Download or read book Writings on American History written by and published by . This book was released on 1925 with total page 332 pages. Available in PDF, EPUB and Kindle. Book excerpt:
Download or read book Surveying the Record written by Edward Carlos Carter and published by American Philosophical Society. This book was released on 1999 with total page 378 pages. Available in PDF, EPUB and Kindle. Book excerpt: Papers given at a conference on Scientific Exploration in North America to 1930 with topics including Cartography, Oceanic Exploration, Art, Anthropology, Lewis and Clark, and the West. This book adds much to our quest for knowledge of who and where we are by illuminating such themes as the role of maps and mapmaking in defining our national identify, the origins of Western exploration, the cultural clash found in the best-selling account of a 19th-century physician-explorer with Arctic peoples, the role of art in the service of science in bringing these newly discovered places and peoples into the Amer. parlor, and the impact of Mormon farming techniques on John Wesley Powell's famed 1878 Arid Region Report. Black and white maps and illus.
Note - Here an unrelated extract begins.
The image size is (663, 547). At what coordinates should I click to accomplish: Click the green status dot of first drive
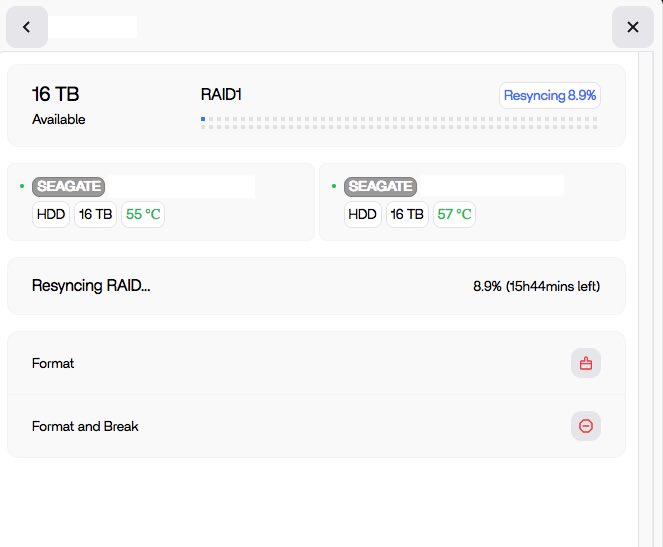(22, 186)
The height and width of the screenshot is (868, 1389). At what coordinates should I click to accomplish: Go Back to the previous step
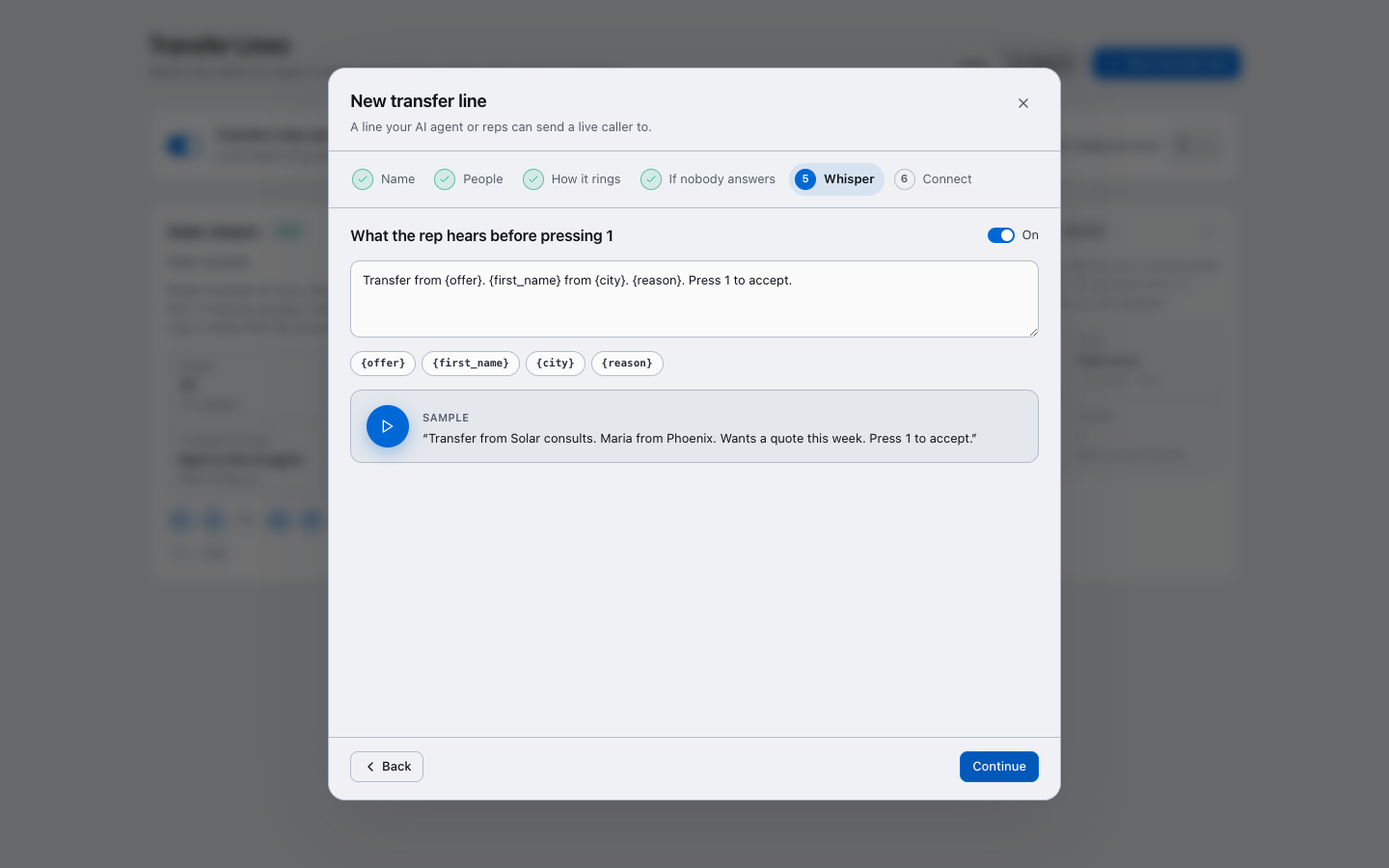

Download or read book The Pueblo Bonito Mounds of Chaco Canyon written by Patricia L. Crown and published by University of New Mexico Press. This book was released on 2016 with total page 288 pages. Available in PDF, EPUB and Kindle. Book excerpt: Archaeologists use the artifacts and fauna they found to examine the lives and activities of the inhabitants of Pueblo Bonito as well as to further interpret current models of Chaco archaeology.
Download or read book Reader s Guide to Periodical Literature Supplement written by and published by . This book was released on 1923 with total page 400 pages. Available in PDF, EPUB and Kindle. Book excerpt: These vols. contain the same material as the early vols. of Social sciences & humanities index.
Download or read book Chaco Canyon written by Robert Hill Lister and published by UNM Press. This book was released on 1981 with total page 308 pages. Available in PDF, EPUB and Kindle. Book excerpt: The first complete account of Chacoan archaeology, from the discovery of the ruins by Spanish soldiers in the seventeenth century, through the scientific analyses of the 1970s.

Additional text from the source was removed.